The report said both Paria and LMCS overlooked the creation of the potential for this Delta P hazard.

“LMCS JSA, Paria’s permit to work, LMCS method statement, LMCS risk assessment, LMCS tool box meeting, LMCS dive plan and Paria’s bid evaluation of LMCS proposal all failed to identify this potential Delta P hazard and hence no steps to eliminate the hazard were implemented. This latent hazard existed at the onset of work within the habitat and became active when the divers were attempting to remove the primary seal (inflatable plug) from within the riser.”

In-Corr-Tech noted that during the toolbox meeting on February 25, at which all four of the divers who died and the surviving diver were present, the topics discussed were covid19 protocols, communications, choppy waters, weather, slips and awareness.

“No discussions on the actual work activities planned for the 25/02/2022, the day on which the accident occurred, were recorded. No discussions were held on one of the key activities eg removal of the mechanical seal or removal of the inflatable plug.”

It said appropriate JSAs and risk assessments were not seen for several key activities in the LMCS proposal supplied to OSHA from Paria with respect to safety issues.

It said Paria’s scope of works said the bidder was to supply a detailed method statement identifying elements of the project including safety considerations, lift plan, dive plan, quality assurance, safety analysis and a JSA which showed the contractor’s procedures for “removal of hydrocarbon from line with zero spills.”

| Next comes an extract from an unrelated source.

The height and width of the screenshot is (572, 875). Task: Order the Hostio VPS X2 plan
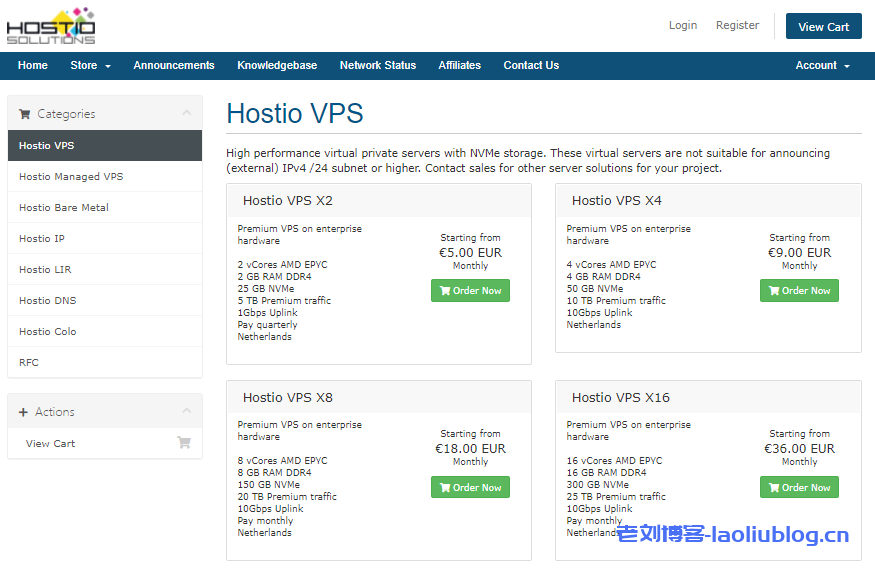[x=470, y=291]
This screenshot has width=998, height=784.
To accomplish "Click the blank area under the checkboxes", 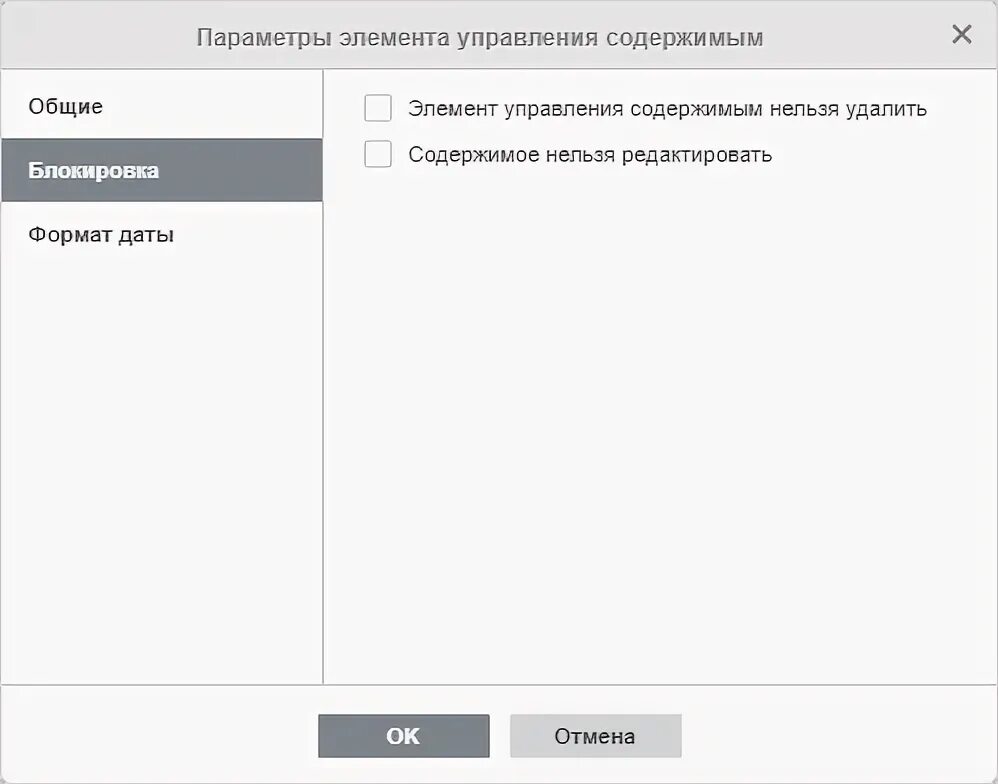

“This was not seen in the contractor’s submission and was considered to be a grave oversight in the bid evaluation as it had direct bearing on the accident. This reflected the lack of thoroughness of the bid evaluation by Paria. LMCS Method Statement #116, items 56 and 57, pertaining to the removal of migration barrier and inflatable plug, could have only been applied safely if a Delta P condition was not present. This was also a grave oversight by both Paria and LMCS during this evaluation and subsequent discussions with LMCS.”

It noted that the JSA dated December 10, 2021, did not address key activities in the associated method statement, dated January 4, 2022, such as line content removal, removal and installation of plugs. It said the dates suggest an anomaly, as the method statement usually precedes the development of the JSA, and the JSA should have been rewritten to reflect the requirements of the method statement.

“This work permit focused on too many key activities, and almost covered the majority of works in Section ‘A’ of Paria’s scope of works. Consequently, appropriate, relevant and detailed JSA/risk assessment for key activities were not produced. The said work permit covered six key activities and was accompanied by one JSA that was too generic and not specific to this high-risk job.”

It noted that supply air from the compressor into the habitat speeded up the vortex formation and strengthened its force and suction.

“On his return up the riser, the lone survivor stated that he was approximately five feet from the top of the riser and within the habitat, confirming that the compressor was in operation and supplying air to the habitat. This confirms that when the flow into the riser was stabilised, air supplied by the compressor forced the water back down in the habitat, again creating a ‘dry’ workable environment.”

In-Corr-Tech said the crane, compressors, hoses, air filter pots, scuba gear, inflatable plug, supply air problems, and the hyperbaric chamber were not thought to have contributed to the incident.